It was an important place under the Roman domination, and, in time, when the town came to be a valued possession of the Comtés de Provence, the cross succeeded the crescent. In the tiny church of the town there is a remarkable ancient painting picturing a “danse macabre,” supposed to be of the fifteenth century.

Gourdon

Above Le Bar is the aerial village of Gourdon, fantastic in name, situation, and all its elements. At its feet rushes the restless Loup, and tears its way through one of those curious rock-walls which one only sees in these parts. To the westward is the curious and imposing outline of Grasse, the metropolis of the neighbourhood.

Near by the railway crosses the ravine on an imposing and really beautiful modern viaduct of seven arches, each twelve metres in height—nearly forty feet.

Up the ravine toward the source, or downward to the sea, the charms multiply themselves like the glasses of the kaleidoscope until one, as a result of a first visit to this much neglected scenic spectacle, is quite of the mind that it resembles nothing so much as a miniature Yellowstone.

CHAPTER X.
NICE AND CIMIEZ

WHEN one crosses the Var he crosses the ancient frontier between France and the Comté de Nice. The old-time French inhabitants of the Comté ever considered it an alien land, and invariably expressed the wish to be buried in the Cemetery of St. Laurent du Var, just over the border in the royal domain.

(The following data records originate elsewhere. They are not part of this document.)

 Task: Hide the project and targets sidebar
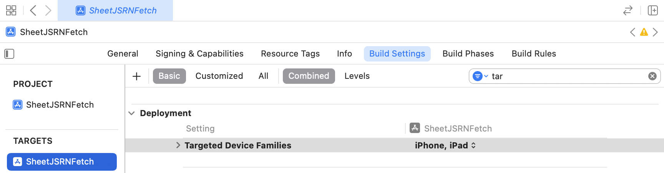(x=9, y=54)
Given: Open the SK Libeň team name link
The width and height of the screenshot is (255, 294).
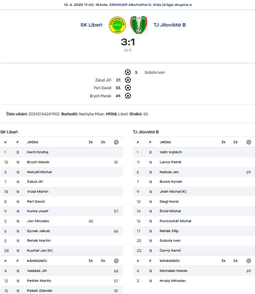Looking at the screenshot, I should pyautogui.click(x=91, y=25).
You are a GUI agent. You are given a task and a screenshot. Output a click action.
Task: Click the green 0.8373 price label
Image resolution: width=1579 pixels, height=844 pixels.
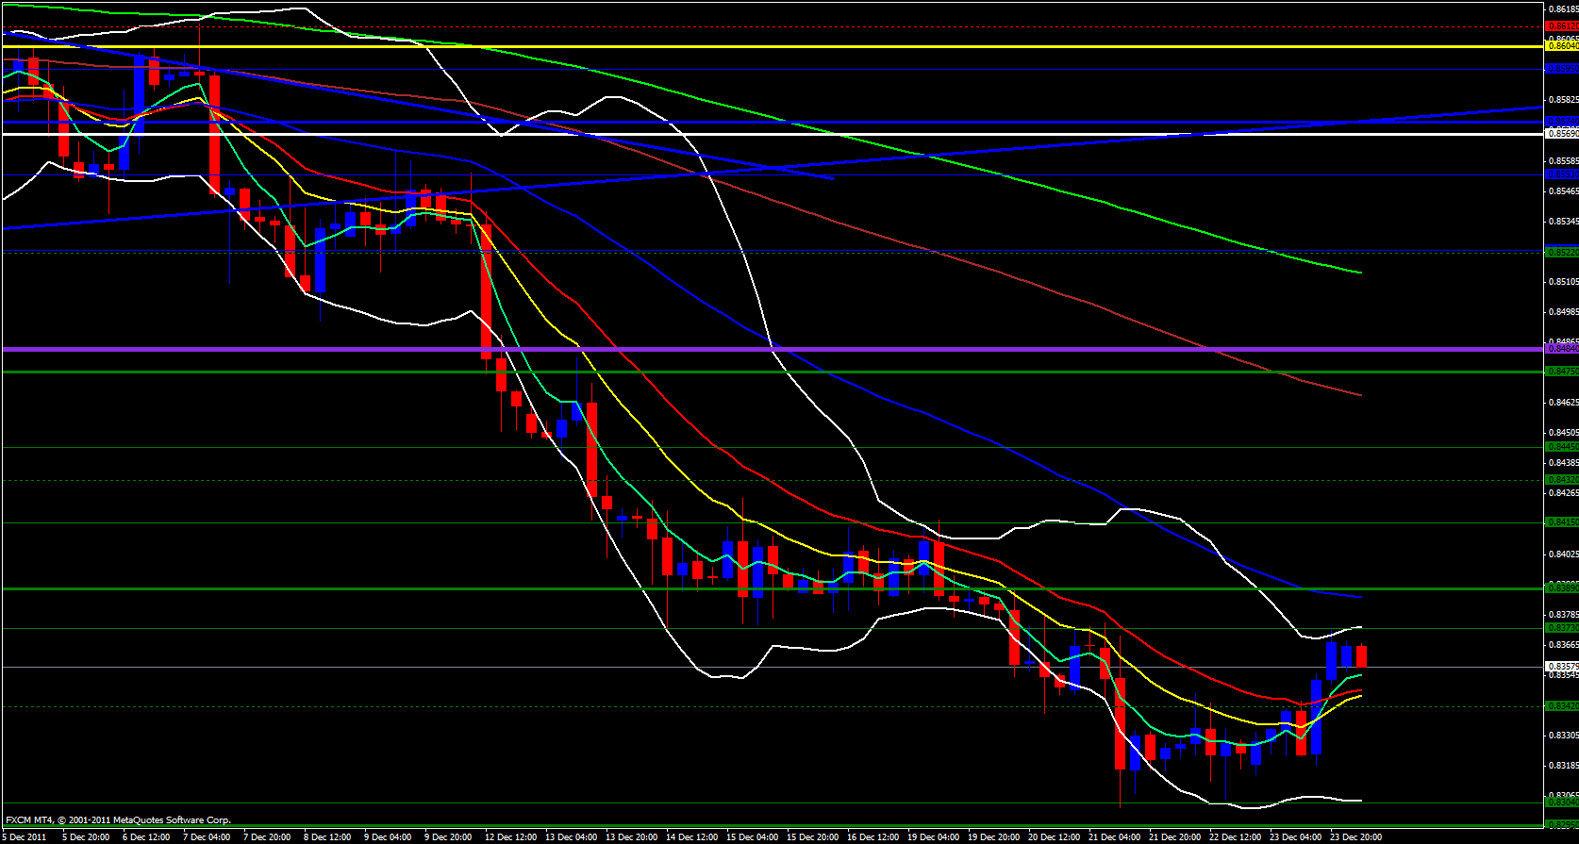point(1561,628)
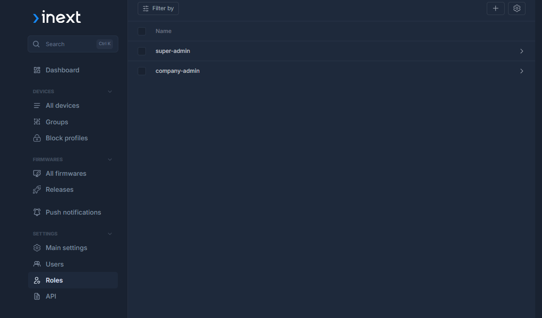The height and width of the screenshot is (318, 542).
Task: Collapse the Settings section chevron
Action: pos(110,234)
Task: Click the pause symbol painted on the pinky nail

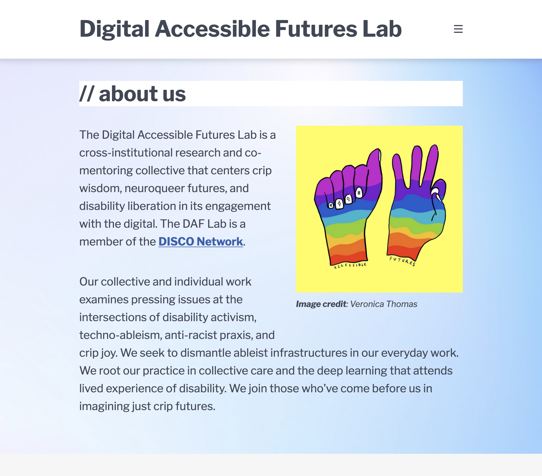Action: click(x=359, y=193)
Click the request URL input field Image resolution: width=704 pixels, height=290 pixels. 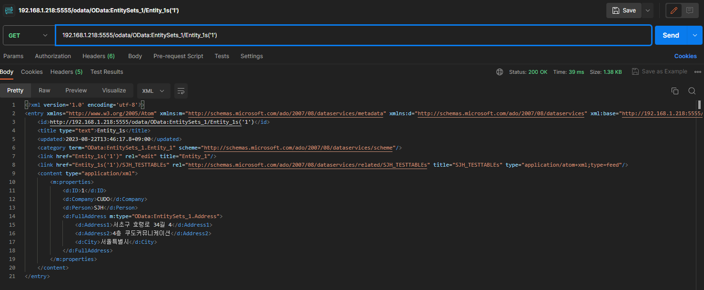click(353, 35)
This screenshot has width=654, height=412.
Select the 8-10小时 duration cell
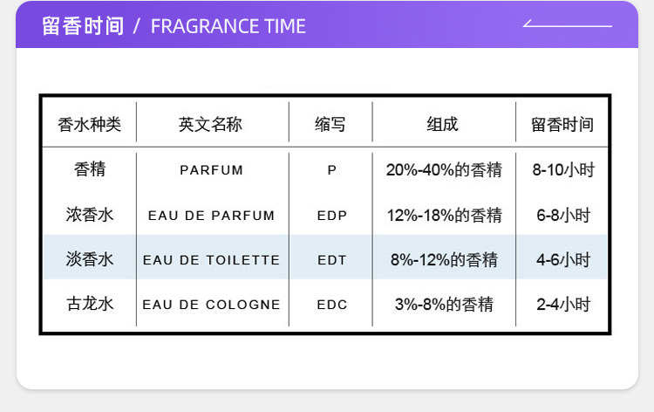(x=562, y=170)
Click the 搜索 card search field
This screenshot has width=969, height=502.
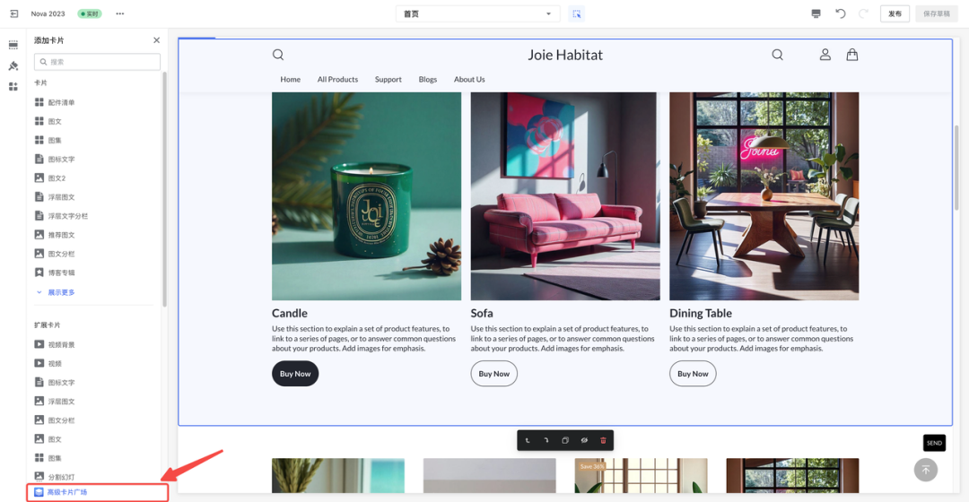coord(97,62)
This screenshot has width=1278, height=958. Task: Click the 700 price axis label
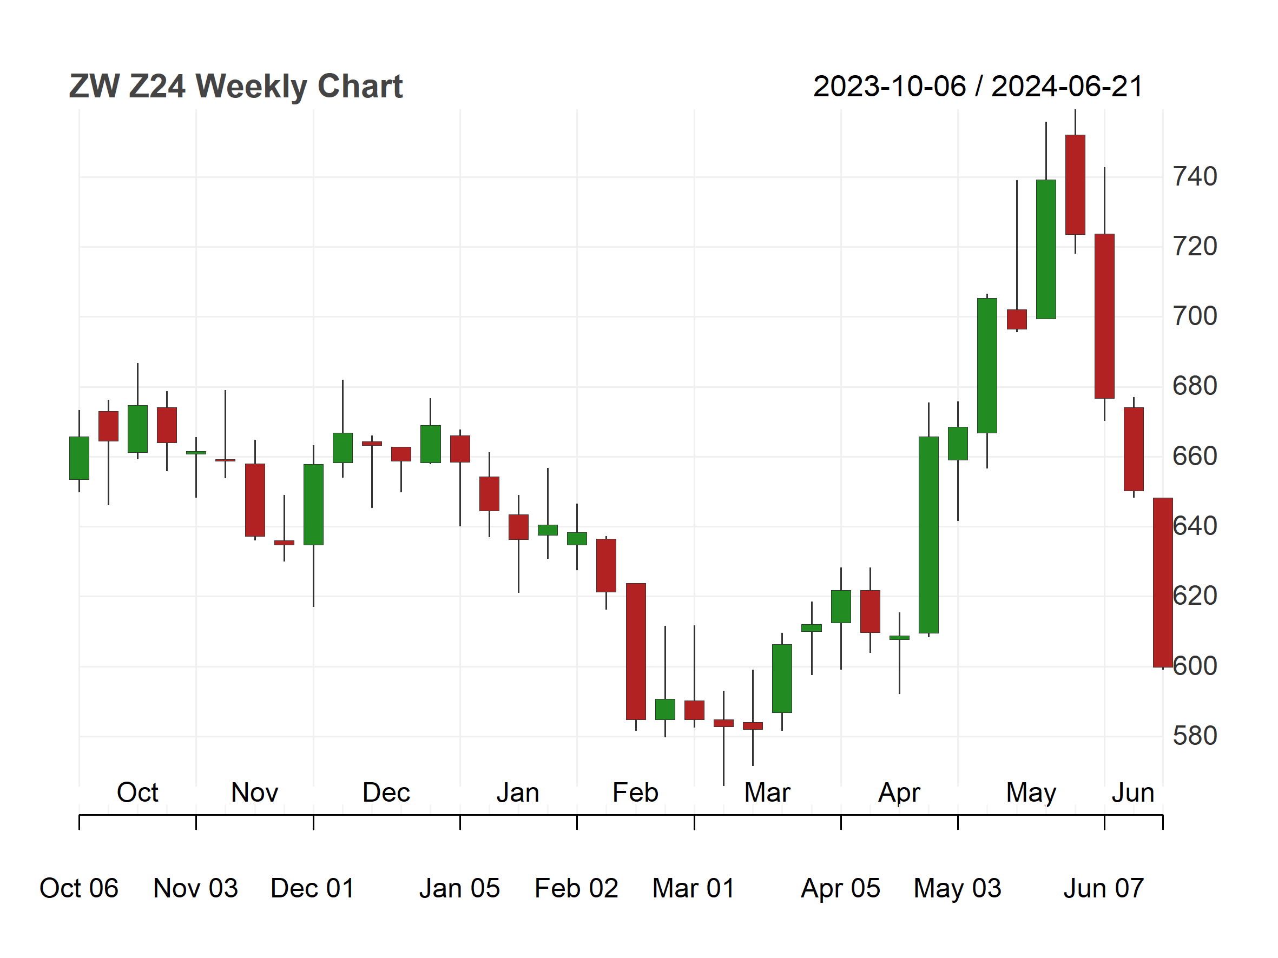tap(1195, 316)
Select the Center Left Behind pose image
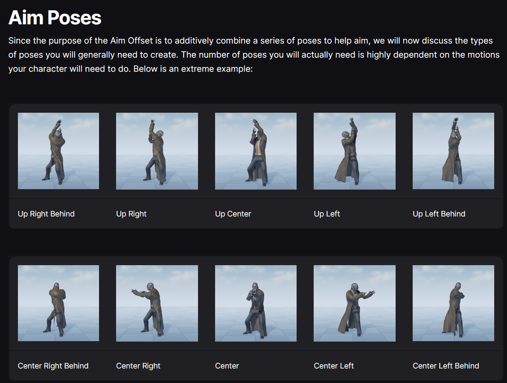Image resolution: width=507 pixels, height=383 pixels. point(453,303)
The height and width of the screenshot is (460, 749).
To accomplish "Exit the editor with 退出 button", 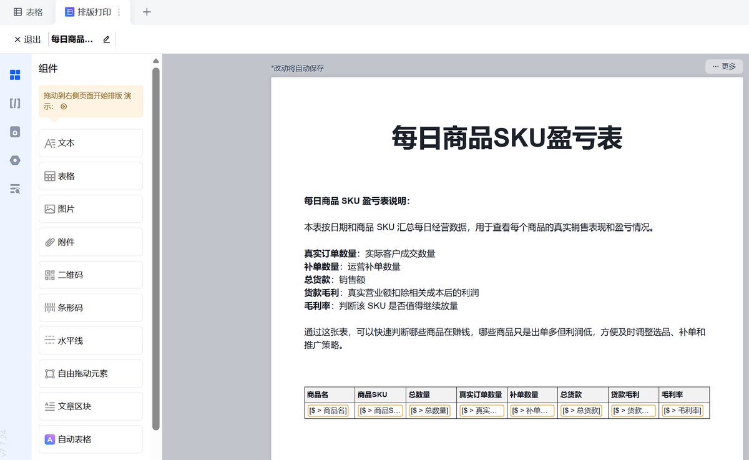I will (27, 39).
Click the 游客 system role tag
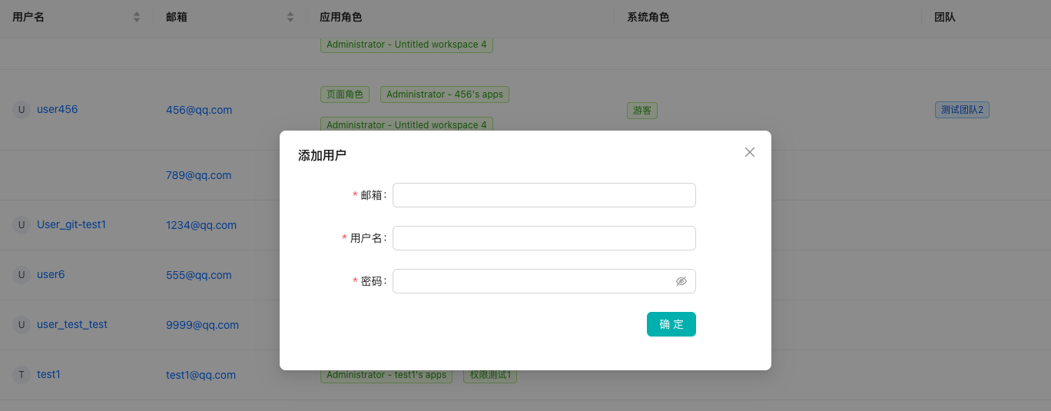 click(x=642, y=111)
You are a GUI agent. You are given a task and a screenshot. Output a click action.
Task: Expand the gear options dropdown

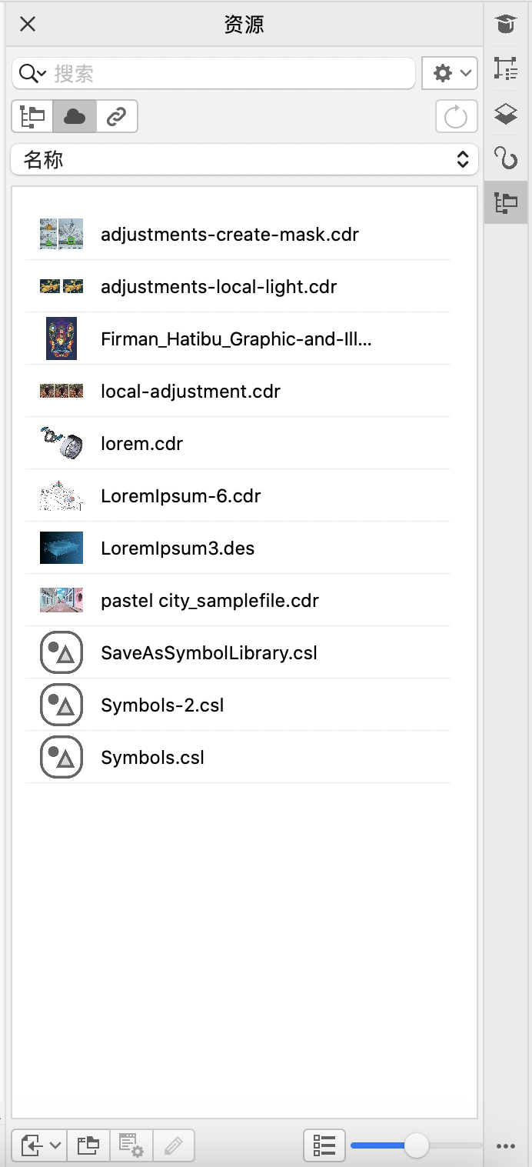coord(450,73)
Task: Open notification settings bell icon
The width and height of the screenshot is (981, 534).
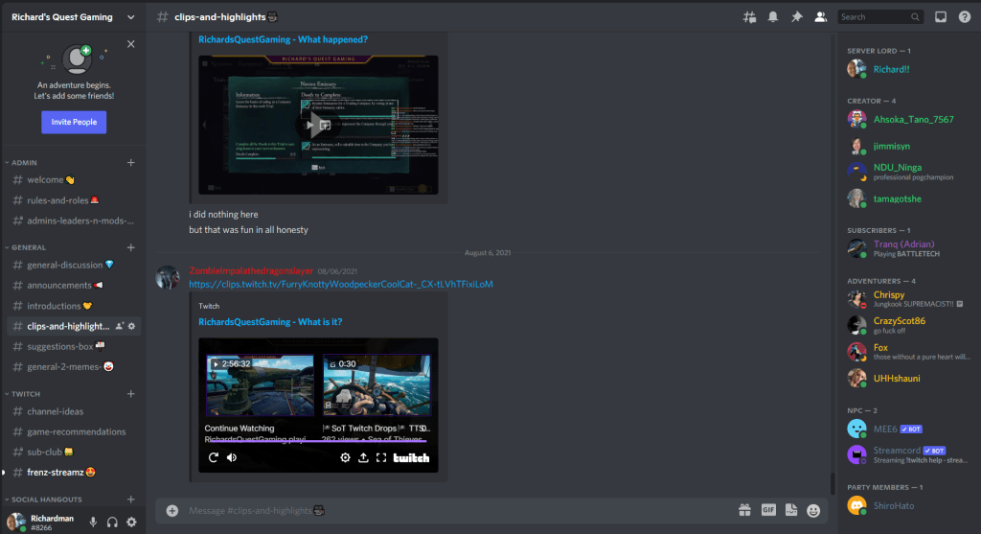Action: click(772, 16)
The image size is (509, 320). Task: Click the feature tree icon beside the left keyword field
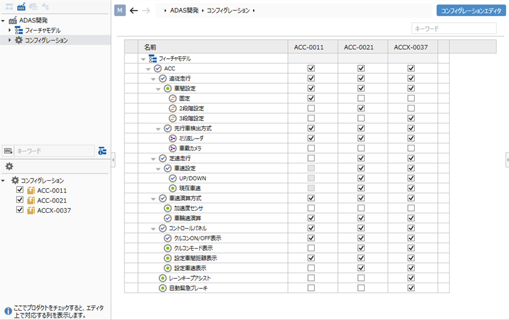tap(102, 151)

The present Pont du Var, which one crosses as he comes from the westward, from Cagnes or Antibes, is the successor of another flung across the same stream by Vauban, much against his will, it would seem, for he said boldly that it was so foolish a project as never to be worth a hundredth part of its cost. How poorly he reckoned can be judged by the hundreds of thousands of travellers—millions doubtless—who, in later years, have made use of it. He evidently did not foresee the tide of tourist travel, whatever may have been his genius as a military engineer.